A empresa também possui um mecanismo de recomendação e pode criar caminhos de aprendizagem para os colaboradores. A própria Fontana, por exemplo, aprendeu recentemente sobre os valores e a cultura de sua empresa.

“É sempre embaraçoso quando você está aqui há nove anos”, diz ela. “Mas eles não tinham esse treinamento quando eu comecei, então eu queria voltar e revisitá-lo e entender como nos posicionamos em nossos valores e cultura.”

A nova abordagem dá aos funcionários a propriedade sobre seu aprendizado, diz ela.

“Este é um grande diferencial comparado com quando me tornei consultora.”

Riscos potenciais de treinamento baseado em IA

Kamlesh Mhashilkar, chefe da prática de dados e análises da Tata Consultancy Services, vê a IA sendo usada para a construção de habilidades conscientes do contexto, para identificar funcionários que se beneficiariam de um determinado curso ou conferência e para planos educacionais personalizados para assuntos individuais.

Kamlesh Mhashilkar, chefe da prática de dados e análises da Tata Consultancy Services

Mais recentemente, a IA tornou-se útil para ajudar nos exames proctor. Nos bons velhos tempos, as pessoas podiam viajar fisicamente para centros de testes para fazer exames de certificação.

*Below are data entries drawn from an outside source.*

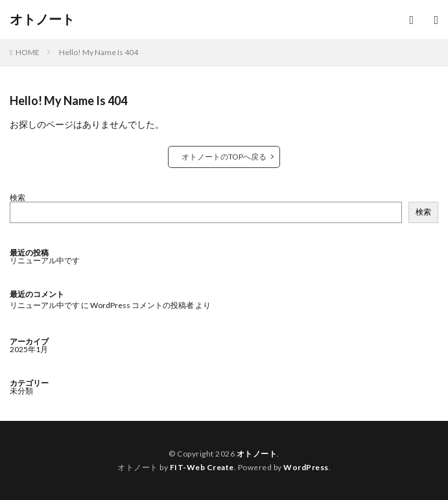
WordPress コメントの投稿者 (142, 305)
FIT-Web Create (202, 467)
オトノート (42, 19)
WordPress (306, 467)
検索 (18, 197)
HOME (27, 52)
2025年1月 (29, 349)
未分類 (21, 390)
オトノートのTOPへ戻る (224, 156)
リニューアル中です (45, 260)
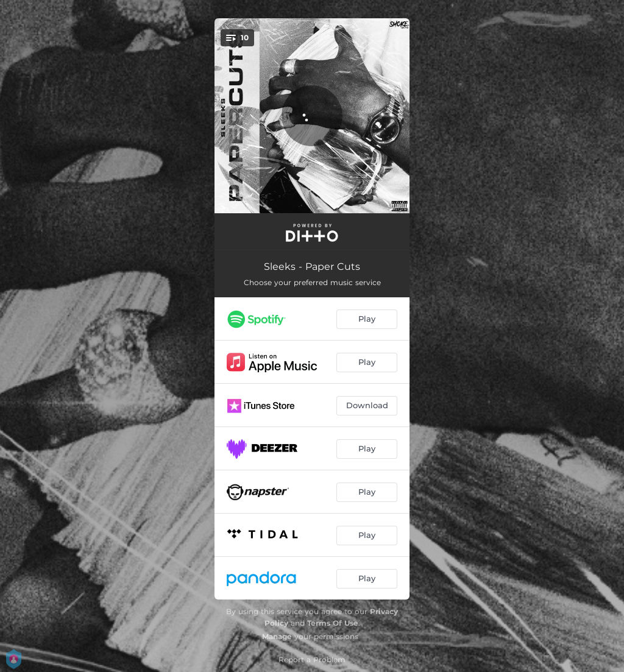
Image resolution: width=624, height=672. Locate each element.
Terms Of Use (333, 623)
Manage (277, 636)
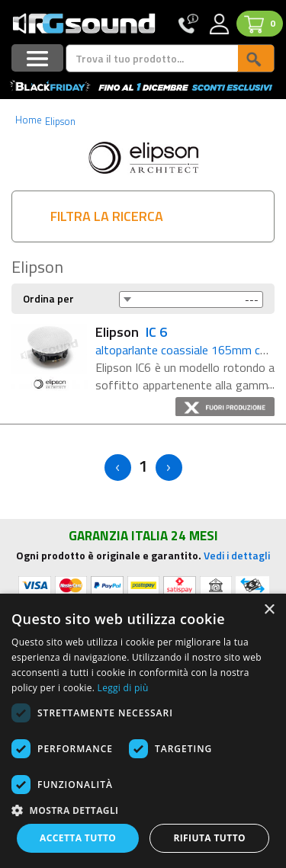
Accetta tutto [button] (78, 838)
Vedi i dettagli (236, 555)
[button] (143, 809)
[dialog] (143, 731)
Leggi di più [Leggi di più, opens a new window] (123, 687)
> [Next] (169, 467)
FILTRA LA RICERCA (107, 216)
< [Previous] (117, 467)
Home (28, 120)
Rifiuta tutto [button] (209, 838)
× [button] (268, 610)
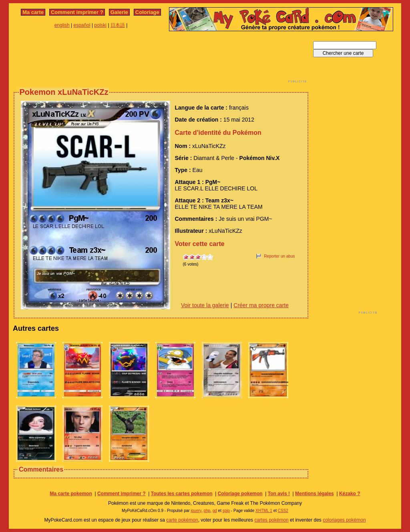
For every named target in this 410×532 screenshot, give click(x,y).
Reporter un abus (279, 256)
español (82, 25)
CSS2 (283, 510)
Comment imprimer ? (77, 12)
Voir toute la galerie (205, 305)
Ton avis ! (279, 494)
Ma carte (33, 12)
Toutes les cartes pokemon (182, 494)
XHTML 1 (264, 510)
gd (215, 510)
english (62, 25)
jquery (196, 510)
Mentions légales (314, 494)
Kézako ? (350, 494)
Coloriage (147, 12)
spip (226, 510)
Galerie (119, 12)
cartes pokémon (271, 520)
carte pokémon (182, 520)
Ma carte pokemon (70, 494)
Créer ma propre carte (261, 305)
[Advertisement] (161, 59)
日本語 (118, 25)
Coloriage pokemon (240, 494)
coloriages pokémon (344, 520)
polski (100, 25)
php (207, 510)
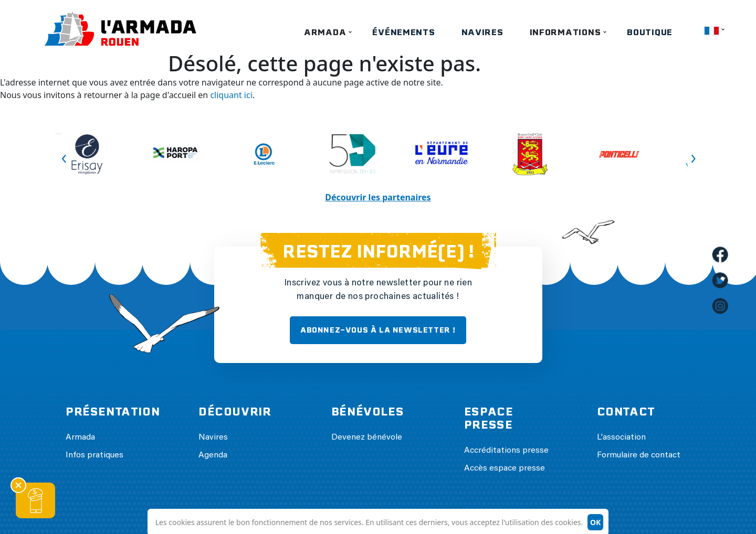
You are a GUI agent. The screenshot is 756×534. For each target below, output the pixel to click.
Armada (325, 32)
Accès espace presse (505, 468)
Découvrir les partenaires (377, 197)
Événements (403, 32)
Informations (565, 32)
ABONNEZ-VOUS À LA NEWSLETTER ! (378, 330)
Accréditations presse (506, 451)
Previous (58, 134)
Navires (482, 32)
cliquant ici (231, 95)
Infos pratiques (94, 455)
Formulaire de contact (638, 455)
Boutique (649, 32)
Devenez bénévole (366, 437)
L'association (621, 437)
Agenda (213, 455)
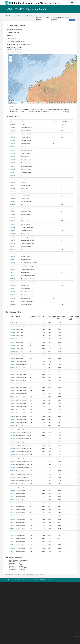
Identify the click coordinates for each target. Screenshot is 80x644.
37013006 (12, 130)
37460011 (12, 269)
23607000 (12, 124)
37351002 (12, 211)
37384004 (12, 250)
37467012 (12, 298)
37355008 (12, 224)
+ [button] (11, 57)
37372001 (12, 246)
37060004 (12, 147)
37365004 (12, 230)
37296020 (12, 160)
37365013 (12, 243)
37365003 (12, 227)
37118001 (12, 150)
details (19, 29)
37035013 (12, 144)
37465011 (12, 272)
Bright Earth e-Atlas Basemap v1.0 (37, 103)
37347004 (12, 192)
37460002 (12, 301)
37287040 (12, 156)
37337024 (12, 182)
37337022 (12, 179)
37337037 (12, 185)
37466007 (12, 288)
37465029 (12, 282)
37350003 (12, 205)
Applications (31, 16)
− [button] (11, 60)
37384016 (12, 256)
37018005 (12, 134)
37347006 (12, 198)
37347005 (12, 195)
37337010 (12, 176)
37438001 (12, 260)
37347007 (12, 202)
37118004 (12, 153)
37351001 (12, 208)
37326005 (12, 169)
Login (72, 20)
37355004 (12, 221)
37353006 (12, 214)
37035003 (12, 137)
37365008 (12, 237)
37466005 (12, 285)
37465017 (12, 276)
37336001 (12, 172)
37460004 (12, 262)
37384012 (12, 253)
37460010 (12, 266)
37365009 (12, 240)
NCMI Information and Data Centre (14, 16)
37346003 (12, 188)
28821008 (12, 304)
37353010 (12, 218)
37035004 (12, 140)
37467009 (12, 295)
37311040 (12, 166)
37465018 (12, 279)
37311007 (12, 163)
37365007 (12, 234)
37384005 (12, 128)
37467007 (12, 292)
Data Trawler (40, 16)
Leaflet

“Com o COVID, a IA realmente ajudou com a proctorização da máquina ou auto-proctoring ou proctoring duplo”, diz Mhashilkar. “Se a pessoa está movendo os olhos aqui ou ali continuamente – a pessoa está realmente fazendo o exame, ou está tentando fazer fraude?”

Algumas escolas já estão usando IA para classificar os alunos — e recebendo má publicidade quando não vai bem.

“Houve uma reação por causa da forma como ela é implementada”, diz Joe Tobolski, CTO da Nerdery, uma consultoria de serviços digitais. “Eu tenho um pouco de medo sobre isso, por causa da capacidade de vieses de introduzir falsos negativos ao sistema.”

Joe Tobolski, CTO, Nerdery

O uso da IA para transferir conhecimento de funcionários experientes para novos, cada vez mais relevantes para indústrias com mão-de-obra, também traz riscos.

“Vemos isso agora em acordos de terceirização onde os trabalhadores foram convidados a ensinar seu trabalho a uma organização de terceirização, e eles sabotaram isso”, diz ele.

Com uma máquina, uma que é menos provável de chamar alguém para dar obviamente maus conselhos, isso é provavelmente ainda mais provável de acontecer, diz ele.

“Há consequências não intencionais”, diz ele. “Alguém poderia usar isso de forma indevida? Claro, e eles provavelmente vão.